═════ Data for the task ═════

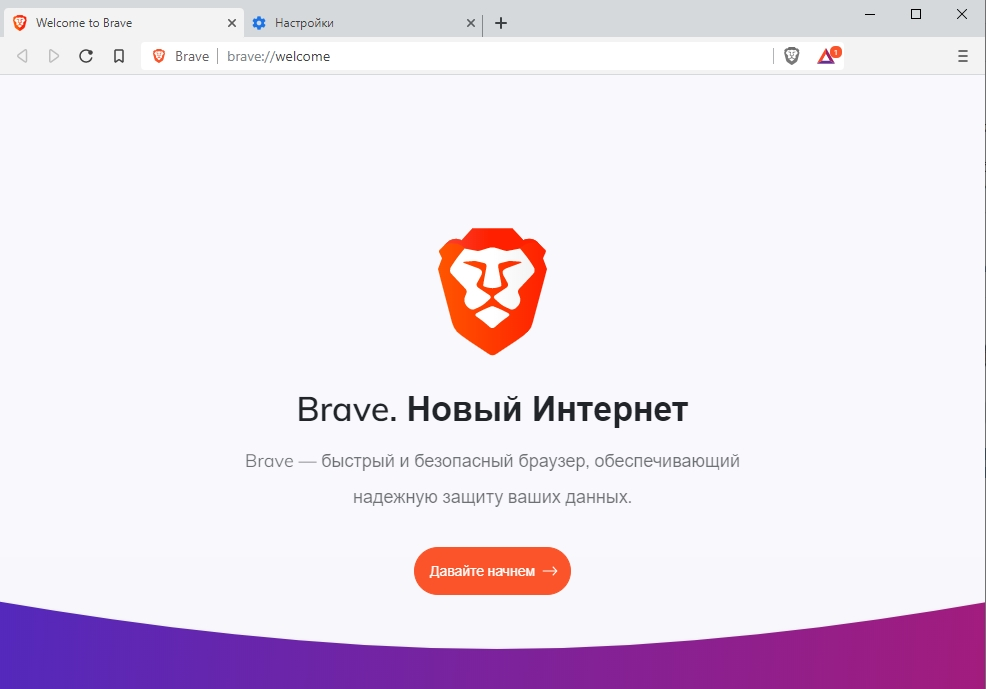Click the back navigation arrow
The height and width of the screenshot is (689, 986).
click(x=22, y=57)
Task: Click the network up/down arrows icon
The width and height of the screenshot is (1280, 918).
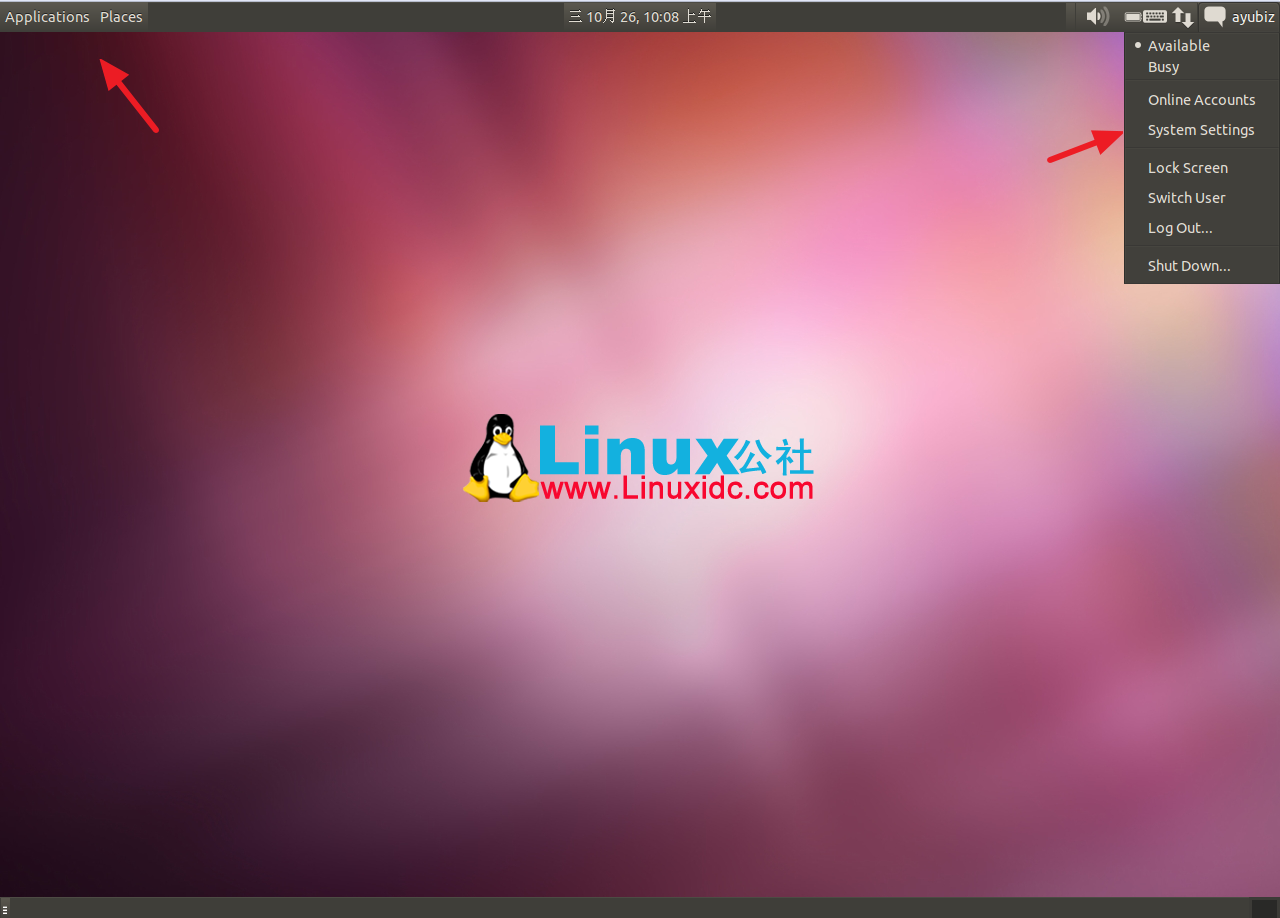Action: pos(1183,16)
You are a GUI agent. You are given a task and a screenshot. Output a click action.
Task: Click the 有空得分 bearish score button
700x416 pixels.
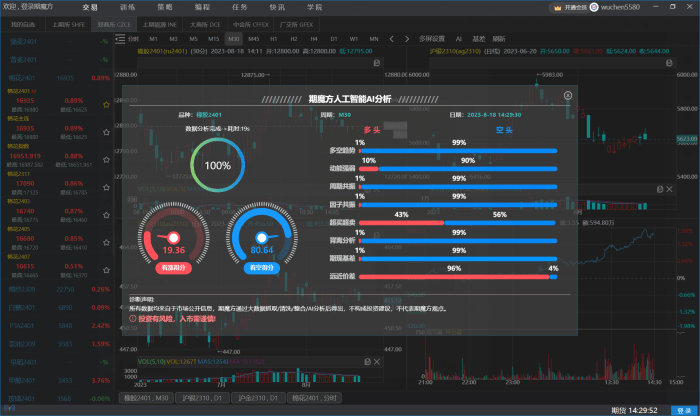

═════

Exercise brief: Reproduce every line of the records above word for word, leaving out the pictures.

Completed task:
Click the back navigation arrow
The height and width of the screenshot is (689, 986).
click(x=22, y=57)
Task: Click the network up/down arrows icon
The width and height of the screenshot is (1280, 918).
Action: pos(1183,16)
You are a GUI agent. You are given a task and a screenshot. Output a click action.
Task: Click the 有空得分 bearish score button
700x416 pixels.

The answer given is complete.